Thursday 29 January 2009

Texture and UV mapping

This week we experimented with UV mapping, simple shaders such as Blin and toon. We applied a spherical UV map to the head before applying the texture.Above is the texture map we created. In the UV texture editor window (in UV mode). Select all the UVs and then UV snapshot from the Polygon menu. This will output the image and you can then simply draw on it. The blockiness of texture here is because the image we output was quite a low resolution. To apply the texture right click the object and select Assign new material. Then we chose blinn. From the side menu bar choose color->file and select the image.

Above is the UV map for the head. We chose spherical mapping from the Create UV menu so that it would unwrap the head as if it were a sphere. Below is a toon rendering of the head done by selecting the object, then selecting the toon tab and picking a style and finally rendering.

Subdivision and Texturing

Below is an example of a subdiv proxy. Here we half a sphere and use Proxy->Subdiv Proxy to make a smoothed mirror image. By manipulating the vertices on the original half we can also change the positions of the vertices on the smoothed mirror image.
Below is an example of smoothing. By selecting Mesh->Smooth you can choose how many subdivisions you want.

We experimented with smoothing meshs in Maya by subdivision. We then used another smoothing method called Subdivision Proxy, which creates a smoothed version of the low-poly mesh you're working on, which updates when you edit it's vertices.

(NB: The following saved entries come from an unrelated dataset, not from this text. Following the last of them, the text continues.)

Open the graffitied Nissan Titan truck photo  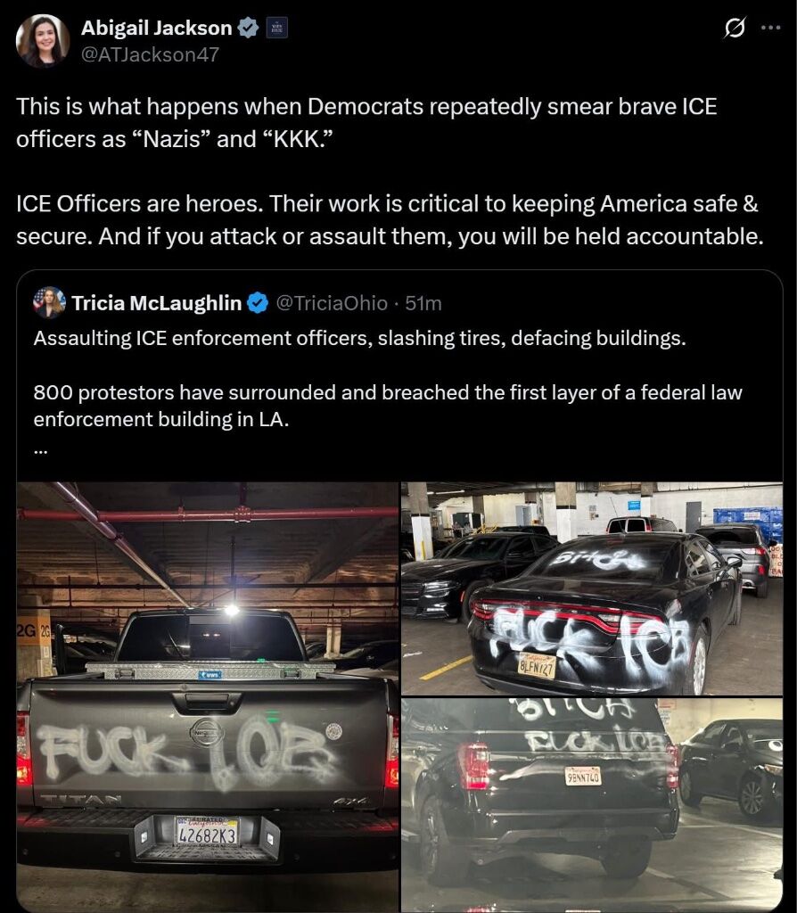click(x=208, y=696)
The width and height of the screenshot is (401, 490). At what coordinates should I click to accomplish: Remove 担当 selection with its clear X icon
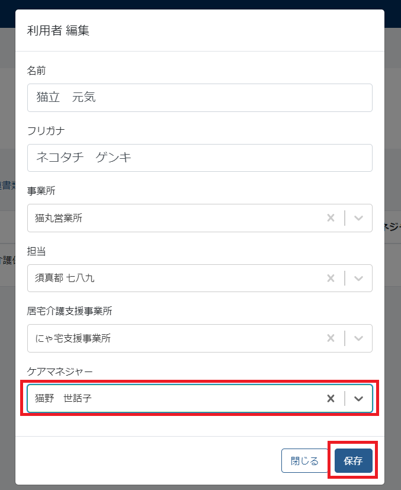pyautogui.click(x=331, y=278)
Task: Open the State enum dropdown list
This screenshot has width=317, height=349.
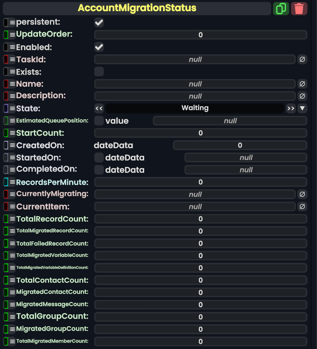Action: (302, 108)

We then created a simple coke bottle, by extruding faces from a cylinder and scaling their vertices, and applied a coke bottle texture to it. This required some simple editing of the bottle mesh's UVs, so that the texture would be applied properly.

Thursday 15 January 2009

Lab 1


During this lab we learnt to draw a cube, sphere, and cylinder, and position, rotate and scale them, as well as render them, in Blender.